(Stored data entries)
= = = = =

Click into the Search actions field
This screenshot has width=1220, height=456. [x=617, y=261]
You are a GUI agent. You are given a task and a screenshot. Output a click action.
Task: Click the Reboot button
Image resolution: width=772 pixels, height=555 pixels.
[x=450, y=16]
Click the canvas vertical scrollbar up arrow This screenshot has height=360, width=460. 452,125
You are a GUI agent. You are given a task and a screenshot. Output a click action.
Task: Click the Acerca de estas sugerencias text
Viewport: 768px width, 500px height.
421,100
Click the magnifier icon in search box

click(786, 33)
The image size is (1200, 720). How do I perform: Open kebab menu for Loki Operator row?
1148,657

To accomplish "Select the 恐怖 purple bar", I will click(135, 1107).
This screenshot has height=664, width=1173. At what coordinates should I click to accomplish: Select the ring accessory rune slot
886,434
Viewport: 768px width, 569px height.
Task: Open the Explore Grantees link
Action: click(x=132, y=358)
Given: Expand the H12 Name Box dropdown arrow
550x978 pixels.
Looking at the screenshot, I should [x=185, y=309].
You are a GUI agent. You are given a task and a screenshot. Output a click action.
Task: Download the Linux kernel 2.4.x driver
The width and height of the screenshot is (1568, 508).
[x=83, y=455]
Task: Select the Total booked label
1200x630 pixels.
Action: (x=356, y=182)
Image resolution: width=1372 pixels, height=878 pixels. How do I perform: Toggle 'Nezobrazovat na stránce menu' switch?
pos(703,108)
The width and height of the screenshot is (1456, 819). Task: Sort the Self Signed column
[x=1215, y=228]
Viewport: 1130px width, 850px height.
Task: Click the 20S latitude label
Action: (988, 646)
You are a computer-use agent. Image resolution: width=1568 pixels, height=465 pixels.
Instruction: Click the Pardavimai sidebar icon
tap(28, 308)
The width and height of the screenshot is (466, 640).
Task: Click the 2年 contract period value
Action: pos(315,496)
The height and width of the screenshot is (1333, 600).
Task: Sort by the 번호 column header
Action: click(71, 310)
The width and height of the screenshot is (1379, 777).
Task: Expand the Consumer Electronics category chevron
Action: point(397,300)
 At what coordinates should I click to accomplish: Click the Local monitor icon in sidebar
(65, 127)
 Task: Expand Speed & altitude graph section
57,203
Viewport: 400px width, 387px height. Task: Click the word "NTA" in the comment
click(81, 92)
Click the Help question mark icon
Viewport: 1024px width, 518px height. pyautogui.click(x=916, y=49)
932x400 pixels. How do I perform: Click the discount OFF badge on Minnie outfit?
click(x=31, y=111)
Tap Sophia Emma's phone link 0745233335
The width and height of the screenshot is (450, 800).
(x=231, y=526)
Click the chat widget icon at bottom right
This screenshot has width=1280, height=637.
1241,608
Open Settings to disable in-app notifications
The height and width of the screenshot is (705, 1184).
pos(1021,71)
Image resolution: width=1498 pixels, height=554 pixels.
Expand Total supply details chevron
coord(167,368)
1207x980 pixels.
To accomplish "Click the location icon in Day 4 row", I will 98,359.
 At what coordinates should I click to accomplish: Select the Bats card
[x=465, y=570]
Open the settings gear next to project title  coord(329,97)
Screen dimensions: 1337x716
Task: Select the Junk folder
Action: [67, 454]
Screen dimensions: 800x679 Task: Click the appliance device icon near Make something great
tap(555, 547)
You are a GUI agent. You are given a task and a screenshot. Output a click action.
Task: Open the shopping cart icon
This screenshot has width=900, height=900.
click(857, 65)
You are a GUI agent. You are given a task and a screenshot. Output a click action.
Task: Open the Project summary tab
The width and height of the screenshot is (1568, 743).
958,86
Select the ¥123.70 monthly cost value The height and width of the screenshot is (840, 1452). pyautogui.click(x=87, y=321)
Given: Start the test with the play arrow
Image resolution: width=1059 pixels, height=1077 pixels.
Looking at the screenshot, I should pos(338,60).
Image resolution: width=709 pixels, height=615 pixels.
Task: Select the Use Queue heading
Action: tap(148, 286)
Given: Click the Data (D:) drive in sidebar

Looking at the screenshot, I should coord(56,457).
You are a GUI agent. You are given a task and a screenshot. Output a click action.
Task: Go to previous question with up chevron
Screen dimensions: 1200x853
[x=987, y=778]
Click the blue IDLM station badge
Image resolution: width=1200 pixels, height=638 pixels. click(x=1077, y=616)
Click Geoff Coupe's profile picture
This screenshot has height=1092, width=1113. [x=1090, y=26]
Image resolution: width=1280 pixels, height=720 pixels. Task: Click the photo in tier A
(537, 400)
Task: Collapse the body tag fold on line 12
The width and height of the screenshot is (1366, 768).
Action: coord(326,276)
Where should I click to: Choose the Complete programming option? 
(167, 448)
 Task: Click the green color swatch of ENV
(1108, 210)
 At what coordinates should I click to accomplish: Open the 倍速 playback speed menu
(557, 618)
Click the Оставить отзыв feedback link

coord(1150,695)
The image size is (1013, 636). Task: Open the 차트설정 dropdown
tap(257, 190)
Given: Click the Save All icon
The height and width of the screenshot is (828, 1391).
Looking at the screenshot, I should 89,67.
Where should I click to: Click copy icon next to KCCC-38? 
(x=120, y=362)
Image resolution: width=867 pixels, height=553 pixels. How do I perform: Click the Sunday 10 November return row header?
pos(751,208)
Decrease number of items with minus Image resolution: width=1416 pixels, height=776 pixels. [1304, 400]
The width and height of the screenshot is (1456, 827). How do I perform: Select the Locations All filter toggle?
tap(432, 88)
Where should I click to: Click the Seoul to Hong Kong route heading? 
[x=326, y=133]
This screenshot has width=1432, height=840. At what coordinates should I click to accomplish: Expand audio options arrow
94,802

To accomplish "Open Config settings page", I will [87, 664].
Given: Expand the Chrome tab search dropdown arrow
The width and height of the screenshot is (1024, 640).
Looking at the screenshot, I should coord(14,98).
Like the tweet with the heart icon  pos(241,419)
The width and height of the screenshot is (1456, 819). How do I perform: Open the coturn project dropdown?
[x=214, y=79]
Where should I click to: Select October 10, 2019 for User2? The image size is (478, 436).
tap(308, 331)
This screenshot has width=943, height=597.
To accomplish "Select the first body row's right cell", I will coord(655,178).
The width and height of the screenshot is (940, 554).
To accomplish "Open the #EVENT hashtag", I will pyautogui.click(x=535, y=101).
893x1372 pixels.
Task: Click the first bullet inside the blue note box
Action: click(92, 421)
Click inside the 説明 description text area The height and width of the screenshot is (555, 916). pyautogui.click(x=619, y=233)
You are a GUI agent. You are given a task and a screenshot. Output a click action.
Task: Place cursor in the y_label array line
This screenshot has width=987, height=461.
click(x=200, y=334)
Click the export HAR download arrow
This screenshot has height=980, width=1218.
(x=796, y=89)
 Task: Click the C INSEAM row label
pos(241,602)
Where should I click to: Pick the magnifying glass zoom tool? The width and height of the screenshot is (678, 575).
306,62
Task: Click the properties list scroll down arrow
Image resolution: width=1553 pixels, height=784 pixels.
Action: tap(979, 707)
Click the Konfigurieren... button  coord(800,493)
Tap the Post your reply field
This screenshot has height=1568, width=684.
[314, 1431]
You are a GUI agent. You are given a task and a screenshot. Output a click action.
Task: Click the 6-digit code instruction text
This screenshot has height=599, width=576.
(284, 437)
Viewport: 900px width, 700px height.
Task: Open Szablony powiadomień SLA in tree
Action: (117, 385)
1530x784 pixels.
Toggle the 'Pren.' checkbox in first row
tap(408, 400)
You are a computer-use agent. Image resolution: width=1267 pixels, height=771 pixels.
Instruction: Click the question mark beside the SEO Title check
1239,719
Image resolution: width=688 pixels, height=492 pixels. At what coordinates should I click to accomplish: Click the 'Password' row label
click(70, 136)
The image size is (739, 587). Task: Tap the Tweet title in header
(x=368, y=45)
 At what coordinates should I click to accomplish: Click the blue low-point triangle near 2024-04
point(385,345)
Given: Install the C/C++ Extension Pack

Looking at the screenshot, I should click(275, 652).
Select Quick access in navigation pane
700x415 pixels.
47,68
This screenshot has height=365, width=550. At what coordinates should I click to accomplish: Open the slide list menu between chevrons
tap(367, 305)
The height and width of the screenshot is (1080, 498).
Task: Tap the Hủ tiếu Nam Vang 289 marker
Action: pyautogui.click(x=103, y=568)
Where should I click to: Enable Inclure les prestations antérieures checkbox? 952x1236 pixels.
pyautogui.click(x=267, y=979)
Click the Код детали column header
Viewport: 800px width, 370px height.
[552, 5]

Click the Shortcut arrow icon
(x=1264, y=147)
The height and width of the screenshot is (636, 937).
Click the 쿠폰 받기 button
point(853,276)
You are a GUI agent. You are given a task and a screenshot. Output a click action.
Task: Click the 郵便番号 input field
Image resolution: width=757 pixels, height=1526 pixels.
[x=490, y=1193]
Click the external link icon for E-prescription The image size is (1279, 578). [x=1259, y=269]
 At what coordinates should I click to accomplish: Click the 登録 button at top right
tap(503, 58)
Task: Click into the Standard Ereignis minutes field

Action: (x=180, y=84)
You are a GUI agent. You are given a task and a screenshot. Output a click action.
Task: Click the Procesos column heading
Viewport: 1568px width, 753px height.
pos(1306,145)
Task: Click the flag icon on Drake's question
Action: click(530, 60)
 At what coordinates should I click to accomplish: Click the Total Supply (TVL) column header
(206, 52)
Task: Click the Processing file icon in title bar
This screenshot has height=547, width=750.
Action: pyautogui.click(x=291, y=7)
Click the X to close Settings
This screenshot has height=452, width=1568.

= = = = =

# Directions
Going through the lines above one by one, tally those with the word "computer" and give only the total.

# Completed task
2